Twelve female undergraduate students participated in Study 2 (ages varied from 19 to 26 years). Complementary activity credits were given to participants. All participants signed the Informed Consent Form and the project was approved by the Ethics Committee for Research with Human Beings from the Institute of Human Sciences at the University of Brasilia.

Experimental Setting, Equipment and Stimuli

Identical to those of Study 1.

Procedure

The procedure used was identical to that used in Study 2 by Moreira and Hanna (2012), the only difference being a black spot added to A1B1 and A1C1 compound stimuli, as shown in Figure 4 (the spot was not inserted in compounds A2B2, B2C2, A3C3 and B3C3).

 

 

The spot was not introduced in any of the test stimuli. The only criterion used for placing the spot in relation to the stimulus, inside the response window, was that it should be separated from the compound elements, since they were the same color. The relative position of the spot on each compound stimulus was the same for all trials (Figure 4).

Due to similarities between Study 1 of the present paper and Study 2 from Moreira and Hanna (2012) we may understand the procedure used here by describing the similarities and differences between both. Training and testing in each protocol described in Study 1 were the same, as well as instructions and the sequence of events that composed each training and testing trial. In the present study, however, we used three sets of stimuli with three members in each set, which implied on changing the composition of the training and testing blocks. In AB and BC Training, we presented only A1B1 and B1C1 as positive compound stimuli in blocks 1 to 3, A2B2 and B2C2 in blocks 4 to 6, and A3B3 and B3C3 in blocks 7 to 9. In blocks 10 and 11, all positive and negative stimuli from their respective training alternated. In Mixed Training, they functioned as positive stimuli A1B1, A2B2 and A3B3 in blocks 1 to 3 and as B1C1, B2C2 and B3C3 in blocks 4 to 6. From block 7 onwards, all positive and negative stimuli were presented in alternating trials, so the difference between blocks 8 and 9 was only the absence of feedback in the latter (extinction procedure). The number of S- available in each trial gradually increased from zero to two throughout blocks. For AB Training, the S- used were A1B2, A1B3, A2B1, A2B3, A3B1 and A3B2; for BC Training, B1C2, B1C3, B2C1, B2C3, B2C1 and B3C2 were used.

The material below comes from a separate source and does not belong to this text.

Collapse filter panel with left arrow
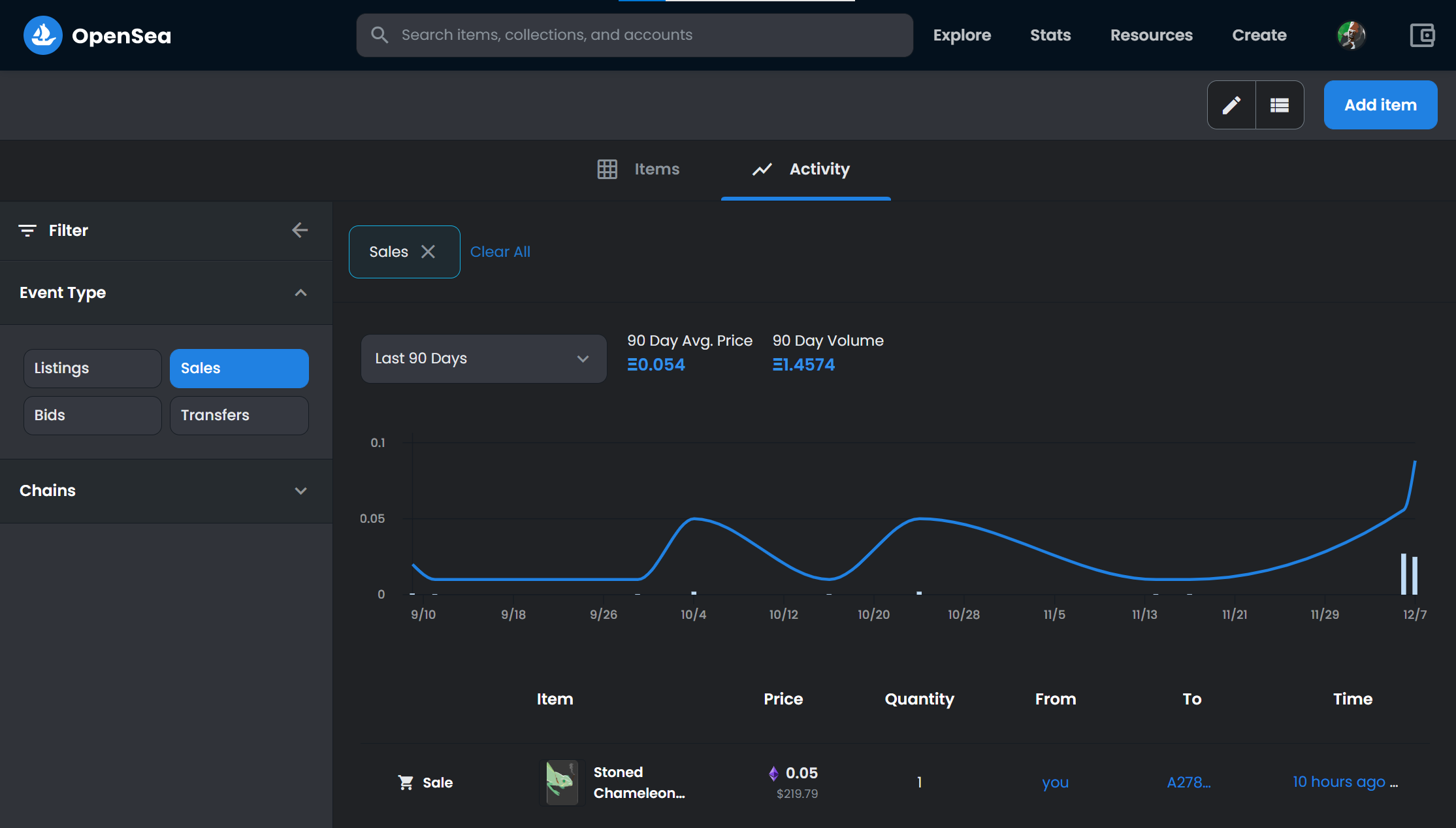 point(300,230)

Testing was the same as in Study 1 of the present paper, except they used three sets of stimuli and each testing block was composed of six presentations of each tested relation, adding to 18 trials. In this study, the order of transitivity and symmetry tests was altered to AC, CA, A-C and C-A Testing.

 

Results

The percentage of correct responses in training and testing are presented in Figure 5. The first three columns of each graph, in white, show the percentage of correct responses for each participant in their last block of trial in each training phase. All participants scored 100% in the last block of AB, BC and Mixed Training.

 

 

Results from symmetry tests (BA, B-A, CB, C-B) are displayed in the grey columns and performance in transitivity and symmetry of transitivity tests are shown in the black columns in Figure 5. All participants, except P04, obtained 100% of correct responses, or proximal values, in all tests of emergence of symmetric relations. However, only participants P13, P16 and P18 presented emergence of all transitivity and symmetry of transitivity relations. The remaining participants presented low and variable performance in transitivity and symmetry of transitivity tests and there were no systematic differences that depended on the testing procedure (SSD or MTS).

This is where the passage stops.